Friday, September 12, 2014

253/365-2 Discarded


"Friendship"

Friendship and all of its intricacies have been on my mind this week.  I don't think that I realized a few days ago when I photographed the Diet Coke can, with the phrase 'Share a Diet Coke with a friend." on it, that I had any idea where my week was going.  Now, posting this photo two days late, it is all making sense.

As one who grew up in a military family and moved a lot, I don't have any "childhood friends."  In a time where there was no email or texting, it was next to impossible as a child to keep up with people  place after place and year after year.  My current friendships go back only as far as my college years, which is now thirty five years.  Yikes!  But, even contact with these people has waxed and waned over time.  It wasn't until I finally succumbed and created a Facebook account that we have re-established and thankfully maintained the deep friendships that we had back in our younger days.  I must admit that I was reluctant to add Facebook to my life, feeling that it would be yet another distraction in my already overly busy world.  Fifteen months later, I have learned that friends are not a distraction; they are a life force.

This week I have viewed friendship from both ends of it's continuum - that where you feel the genuine love and support of your friends during tough times and that where you experience the intense hurt when someone whom you considered a close friend betrays you.  Thankfully, in the latter circumstance I was not the one who was betrayed, but I was honored to share with someone that hurt and be there with a listening ear and compassionate heart as this person shared deep feelings of pain and grief.  It was during our communications that I realized how meaningful it is to earn the trust of another person.  The trust of another human being is nothing to be taken lightly.

I also became even more aware of how blessed I am to have the circle of friends that I have.  To look at us each individually, most would probably wonder how in the world we became the close-knit group that we are.  The only answer that I have to that question is that God brought us together.  I don't mean that to be, or even sound, cliche.  I say it with great respect.  We have been brought together by a series of circumstances, events, and independent relationships that none of us could have ever foreseen.  I am not wasting the time and energy to ask "why,"  My energy is being used to say, "thank-you."  I do know that what sustains our friendship with one another is regularly breaking bread together - spiritual bread as we pray and share the Eucharist with one another on Sunday mornings and physical bread over at least one shared meal a week.  In looking at life this way, that first blessing that most of us learned as wee little humans, 

"God is great.  
God is good. 
Let us be thankful for our food.  
By God's hands we are fed.  
Thank you God for our daily bread."

becomes so much more meaningful and powerful as adults.
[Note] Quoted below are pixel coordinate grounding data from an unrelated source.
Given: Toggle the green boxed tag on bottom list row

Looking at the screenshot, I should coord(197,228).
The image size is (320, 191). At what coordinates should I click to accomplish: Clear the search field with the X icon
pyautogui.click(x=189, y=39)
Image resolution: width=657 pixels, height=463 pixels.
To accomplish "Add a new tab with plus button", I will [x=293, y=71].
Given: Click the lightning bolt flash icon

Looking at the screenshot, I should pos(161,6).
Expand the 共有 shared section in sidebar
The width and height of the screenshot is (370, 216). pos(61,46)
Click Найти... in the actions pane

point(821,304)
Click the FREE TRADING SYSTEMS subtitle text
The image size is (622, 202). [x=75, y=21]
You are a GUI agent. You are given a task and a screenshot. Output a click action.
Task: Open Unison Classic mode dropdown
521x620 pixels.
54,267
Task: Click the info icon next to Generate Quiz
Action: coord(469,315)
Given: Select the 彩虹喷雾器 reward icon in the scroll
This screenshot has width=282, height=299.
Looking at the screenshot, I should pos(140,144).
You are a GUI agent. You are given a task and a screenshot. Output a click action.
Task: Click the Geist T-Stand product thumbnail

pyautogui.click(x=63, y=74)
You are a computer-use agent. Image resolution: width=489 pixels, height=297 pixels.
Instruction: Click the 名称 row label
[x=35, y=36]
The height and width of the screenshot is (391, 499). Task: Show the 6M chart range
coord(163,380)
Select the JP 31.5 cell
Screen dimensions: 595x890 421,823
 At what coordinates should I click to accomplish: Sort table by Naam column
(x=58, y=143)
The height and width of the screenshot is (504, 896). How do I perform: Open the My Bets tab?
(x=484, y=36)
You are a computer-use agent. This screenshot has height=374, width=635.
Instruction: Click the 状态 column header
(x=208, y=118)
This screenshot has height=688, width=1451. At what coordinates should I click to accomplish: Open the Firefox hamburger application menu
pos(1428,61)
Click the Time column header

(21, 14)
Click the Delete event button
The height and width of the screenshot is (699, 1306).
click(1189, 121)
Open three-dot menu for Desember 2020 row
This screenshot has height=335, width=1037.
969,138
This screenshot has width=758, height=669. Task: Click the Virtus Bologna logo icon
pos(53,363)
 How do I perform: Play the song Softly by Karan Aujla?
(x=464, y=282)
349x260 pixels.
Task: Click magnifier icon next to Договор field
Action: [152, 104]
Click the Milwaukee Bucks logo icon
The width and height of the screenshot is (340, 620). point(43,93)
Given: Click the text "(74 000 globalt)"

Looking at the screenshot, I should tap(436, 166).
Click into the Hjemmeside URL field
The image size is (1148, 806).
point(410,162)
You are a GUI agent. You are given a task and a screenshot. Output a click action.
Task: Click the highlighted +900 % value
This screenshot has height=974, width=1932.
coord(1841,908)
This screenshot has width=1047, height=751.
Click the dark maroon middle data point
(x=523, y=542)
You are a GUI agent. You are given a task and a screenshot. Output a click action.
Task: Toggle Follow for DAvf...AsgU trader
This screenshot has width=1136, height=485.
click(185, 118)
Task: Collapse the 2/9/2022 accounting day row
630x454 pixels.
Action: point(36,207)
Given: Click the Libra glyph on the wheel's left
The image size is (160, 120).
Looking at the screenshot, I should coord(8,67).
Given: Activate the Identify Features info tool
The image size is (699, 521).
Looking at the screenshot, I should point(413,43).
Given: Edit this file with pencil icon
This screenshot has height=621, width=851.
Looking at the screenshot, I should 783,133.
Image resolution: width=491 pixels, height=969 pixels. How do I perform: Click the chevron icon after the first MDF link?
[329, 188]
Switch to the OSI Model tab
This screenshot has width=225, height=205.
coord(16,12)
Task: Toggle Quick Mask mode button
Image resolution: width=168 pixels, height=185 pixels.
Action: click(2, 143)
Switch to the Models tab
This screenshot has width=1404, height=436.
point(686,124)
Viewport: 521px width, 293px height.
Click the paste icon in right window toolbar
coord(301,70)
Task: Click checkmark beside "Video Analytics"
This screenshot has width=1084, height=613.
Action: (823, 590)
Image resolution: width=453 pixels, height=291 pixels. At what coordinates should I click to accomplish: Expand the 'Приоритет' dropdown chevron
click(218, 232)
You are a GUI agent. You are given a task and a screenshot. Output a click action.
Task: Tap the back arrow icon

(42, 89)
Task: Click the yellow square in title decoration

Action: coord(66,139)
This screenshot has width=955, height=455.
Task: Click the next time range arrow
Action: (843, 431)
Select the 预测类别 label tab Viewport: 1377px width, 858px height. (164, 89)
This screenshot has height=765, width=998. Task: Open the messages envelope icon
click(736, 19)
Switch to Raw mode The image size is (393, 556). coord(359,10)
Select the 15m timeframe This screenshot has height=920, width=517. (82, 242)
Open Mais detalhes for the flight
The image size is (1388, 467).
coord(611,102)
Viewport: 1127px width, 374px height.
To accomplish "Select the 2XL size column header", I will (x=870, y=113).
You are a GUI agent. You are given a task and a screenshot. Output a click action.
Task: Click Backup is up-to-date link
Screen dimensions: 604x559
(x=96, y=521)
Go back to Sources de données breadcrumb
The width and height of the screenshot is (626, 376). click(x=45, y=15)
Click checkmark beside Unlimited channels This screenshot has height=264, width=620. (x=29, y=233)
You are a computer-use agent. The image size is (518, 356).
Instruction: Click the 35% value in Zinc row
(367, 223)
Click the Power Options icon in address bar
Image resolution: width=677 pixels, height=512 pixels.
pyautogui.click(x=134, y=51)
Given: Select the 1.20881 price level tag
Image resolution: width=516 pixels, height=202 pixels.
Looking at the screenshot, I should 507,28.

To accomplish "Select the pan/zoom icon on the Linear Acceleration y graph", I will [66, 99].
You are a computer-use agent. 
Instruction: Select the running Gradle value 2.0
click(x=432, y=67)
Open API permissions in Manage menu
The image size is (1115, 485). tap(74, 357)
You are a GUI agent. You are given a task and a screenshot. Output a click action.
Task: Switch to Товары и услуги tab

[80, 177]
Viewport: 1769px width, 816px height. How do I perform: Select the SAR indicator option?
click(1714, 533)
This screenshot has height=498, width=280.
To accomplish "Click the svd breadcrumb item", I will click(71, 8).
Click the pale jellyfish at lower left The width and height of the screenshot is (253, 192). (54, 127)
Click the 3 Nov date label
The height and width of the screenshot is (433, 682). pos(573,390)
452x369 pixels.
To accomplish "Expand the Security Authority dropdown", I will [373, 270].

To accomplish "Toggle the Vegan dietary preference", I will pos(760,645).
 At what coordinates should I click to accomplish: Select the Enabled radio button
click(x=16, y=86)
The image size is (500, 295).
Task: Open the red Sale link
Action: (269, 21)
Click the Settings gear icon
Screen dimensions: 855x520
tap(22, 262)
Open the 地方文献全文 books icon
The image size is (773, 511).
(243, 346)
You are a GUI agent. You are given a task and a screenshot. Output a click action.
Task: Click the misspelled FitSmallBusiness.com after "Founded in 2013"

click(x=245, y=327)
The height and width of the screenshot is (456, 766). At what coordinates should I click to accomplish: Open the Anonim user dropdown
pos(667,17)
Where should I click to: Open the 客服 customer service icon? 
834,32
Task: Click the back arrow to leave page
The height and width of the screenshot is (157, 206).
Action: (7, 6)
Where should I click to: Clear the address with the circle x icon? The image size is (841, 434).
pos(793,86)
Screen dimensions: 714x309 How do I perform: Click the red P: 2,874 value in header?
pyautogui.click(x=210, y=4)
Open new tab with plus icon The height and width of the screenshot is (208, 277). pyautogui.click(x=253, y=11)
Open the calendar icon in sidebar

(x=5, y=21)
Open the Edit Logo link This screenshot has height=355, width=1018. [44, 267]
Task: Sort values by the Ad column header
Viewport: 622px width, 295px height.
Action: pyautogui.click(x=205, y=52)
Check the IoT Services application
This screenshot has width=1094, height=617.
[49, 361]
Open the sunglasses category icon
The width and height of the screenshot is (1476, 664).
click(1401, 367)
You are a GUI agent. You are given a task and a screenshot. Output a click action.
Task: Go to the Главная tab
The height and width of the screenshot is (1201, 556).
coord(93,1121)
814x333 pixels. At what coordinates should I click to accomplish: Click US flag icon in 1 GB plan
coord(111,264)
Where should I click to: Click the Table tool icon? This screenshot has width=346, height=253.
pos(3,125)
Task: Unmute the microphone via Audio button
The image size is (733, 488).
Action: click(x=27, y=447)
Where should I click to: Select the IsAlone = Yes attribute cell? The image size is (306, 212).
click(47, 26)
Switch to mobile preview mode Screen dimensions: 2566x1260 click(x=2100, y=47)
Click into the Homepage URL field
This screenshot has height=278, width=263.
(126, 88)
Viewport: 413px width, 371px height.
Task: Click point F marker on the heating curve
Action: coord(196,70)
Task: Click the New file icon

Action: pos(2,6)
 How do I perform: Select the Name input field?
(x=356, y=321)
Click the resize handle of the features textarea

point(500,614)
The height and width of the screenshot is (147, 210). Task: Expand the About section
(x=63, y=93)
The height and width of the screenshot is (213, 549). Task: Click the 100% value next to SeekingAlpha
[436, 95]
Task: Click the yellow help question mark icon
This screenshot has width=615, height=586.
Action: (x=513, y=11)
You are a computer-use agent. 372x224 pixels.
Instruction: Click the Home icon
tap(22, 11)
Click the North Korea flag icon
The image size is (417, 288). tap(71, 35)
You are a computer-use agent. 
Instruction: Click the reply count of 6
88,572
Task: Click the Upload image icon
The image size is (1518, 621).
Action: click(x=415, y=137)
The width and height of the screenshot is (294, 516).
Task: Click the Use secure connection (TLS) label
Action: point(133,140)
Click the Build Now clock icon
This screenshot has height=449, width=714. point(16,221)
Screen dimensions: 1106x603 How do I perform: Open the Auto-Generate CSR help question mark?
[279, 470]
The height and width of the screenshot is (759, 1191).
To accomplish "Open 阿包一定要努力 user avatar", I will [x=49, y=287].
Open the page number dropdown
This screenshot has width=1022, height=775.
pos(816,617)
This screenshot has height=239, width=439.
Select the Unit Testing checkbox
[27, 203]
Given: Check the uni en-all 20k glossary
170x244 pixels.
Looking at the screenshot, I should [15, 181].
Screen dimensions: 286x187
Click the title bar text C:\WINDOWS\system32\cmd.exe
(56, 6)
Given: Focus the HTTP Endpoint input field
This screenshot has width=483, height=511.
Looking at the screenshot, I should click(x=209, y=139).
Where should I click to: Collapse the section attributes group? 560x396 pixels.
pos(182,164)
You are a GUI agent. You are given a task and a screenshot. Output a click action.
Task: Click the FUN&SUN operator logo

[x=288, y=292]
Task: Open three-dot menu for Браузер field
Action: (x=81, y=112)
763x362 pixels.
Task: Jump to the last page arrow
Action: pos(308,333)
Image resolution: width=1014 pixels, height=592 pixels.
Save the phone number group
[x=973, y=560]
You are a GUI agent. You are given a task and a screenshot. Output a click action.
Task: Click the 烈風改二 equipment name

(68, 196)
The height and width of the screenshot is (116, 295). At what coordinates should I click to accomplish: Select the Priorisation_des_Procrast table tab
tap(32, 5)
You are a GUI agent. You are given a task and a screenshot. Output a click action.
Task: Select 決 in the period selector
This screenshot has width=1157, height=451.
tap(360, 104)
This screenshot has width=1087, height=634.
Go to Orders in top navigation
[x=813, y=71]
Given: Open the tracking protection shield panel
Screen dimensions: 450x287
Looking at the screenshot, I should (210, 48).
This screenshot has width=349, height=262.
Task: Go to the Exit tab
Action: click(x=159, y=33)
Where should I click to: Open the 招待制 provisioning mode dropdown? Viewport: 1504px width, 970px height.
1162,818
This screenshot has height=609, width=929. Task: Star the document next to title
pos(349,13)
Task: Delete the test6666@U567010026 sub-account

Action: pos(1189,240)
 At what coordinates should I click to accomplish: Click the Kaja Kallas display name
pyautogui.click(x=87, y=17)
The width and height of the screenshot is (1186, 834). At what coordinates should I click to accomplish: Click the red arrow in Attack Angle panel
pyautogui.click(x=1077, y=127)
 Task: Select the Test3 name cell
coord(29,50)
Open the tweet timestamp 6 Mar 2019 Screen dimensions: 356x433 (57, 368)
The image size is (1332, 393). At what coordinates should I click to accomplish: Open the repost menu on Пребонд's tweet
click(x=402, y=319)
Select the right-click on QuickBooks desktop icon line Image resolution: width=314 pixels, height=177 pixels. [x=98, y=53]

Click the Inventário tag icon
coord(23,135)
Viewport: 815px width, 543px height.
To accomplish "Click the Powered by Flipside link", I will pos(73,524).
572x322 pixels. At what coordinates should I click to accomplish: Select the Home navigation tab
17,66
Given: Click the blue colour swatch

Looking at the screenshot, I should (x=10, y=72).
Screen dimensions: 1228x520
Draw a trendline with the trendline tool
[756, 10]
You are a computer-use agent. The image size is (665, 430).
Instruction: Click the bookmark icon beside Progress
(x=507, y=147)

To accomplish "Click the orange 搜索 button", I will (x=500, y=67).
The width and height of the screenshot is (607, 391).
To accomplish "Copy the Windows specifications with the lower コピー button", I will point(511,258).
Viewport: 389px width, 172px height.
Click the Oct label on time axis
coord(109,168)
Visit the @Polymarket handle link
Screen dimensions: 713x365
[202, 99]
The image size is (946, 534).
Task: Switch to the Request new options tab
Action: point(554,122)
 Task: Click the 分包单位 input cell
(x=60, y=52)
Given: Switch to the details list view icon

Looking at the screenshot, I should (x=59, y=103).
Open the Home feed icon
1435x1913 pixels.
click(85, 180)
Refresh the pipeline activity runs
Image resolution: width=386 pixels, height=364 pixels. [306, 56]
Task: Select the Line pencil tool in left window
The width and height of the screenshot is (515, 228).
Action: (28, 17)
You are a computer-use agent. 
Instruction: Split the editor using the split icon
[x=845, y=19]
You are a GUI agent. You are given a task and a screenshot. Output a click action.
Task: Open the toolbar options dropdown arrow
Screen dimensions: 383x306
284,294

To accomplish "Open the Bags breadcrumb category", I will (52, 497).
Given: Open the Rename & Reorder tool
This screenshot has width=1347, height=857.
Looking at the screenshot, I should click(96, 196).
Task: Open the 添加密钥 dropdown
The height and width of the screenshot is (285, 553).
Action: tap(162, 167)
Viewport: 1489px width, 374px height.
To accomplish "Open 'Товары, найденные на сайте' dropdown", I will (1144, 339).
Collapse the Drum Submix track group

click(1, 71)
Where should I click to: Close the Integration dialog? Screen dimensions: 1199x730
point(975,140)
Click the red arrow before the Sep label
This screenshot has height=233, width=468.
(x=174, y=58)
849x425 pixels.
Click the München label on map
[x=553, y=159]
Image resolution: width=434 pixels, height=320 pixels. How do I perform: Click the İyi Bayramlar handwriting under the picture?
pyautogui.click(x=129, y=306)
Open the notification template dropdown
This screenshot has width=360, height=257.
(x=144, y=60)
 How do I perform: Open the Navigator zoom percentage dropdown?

This week each of us in this close circle of friends was faced with making an extremely difficult individual decision, one that had to be made by oneself, but in the long run impacted each of us.  We all did that, knowing that there would be support from and for one another regardless of our personal choices.  We talked and prayed our way through this process.  And now that all is said and done, we still have each other; we still have a wonderful and beautiful and blessed friendship.  There really is nothing greater for which to want in life.

So, in case you were wondering, that is the story behind this particular photo.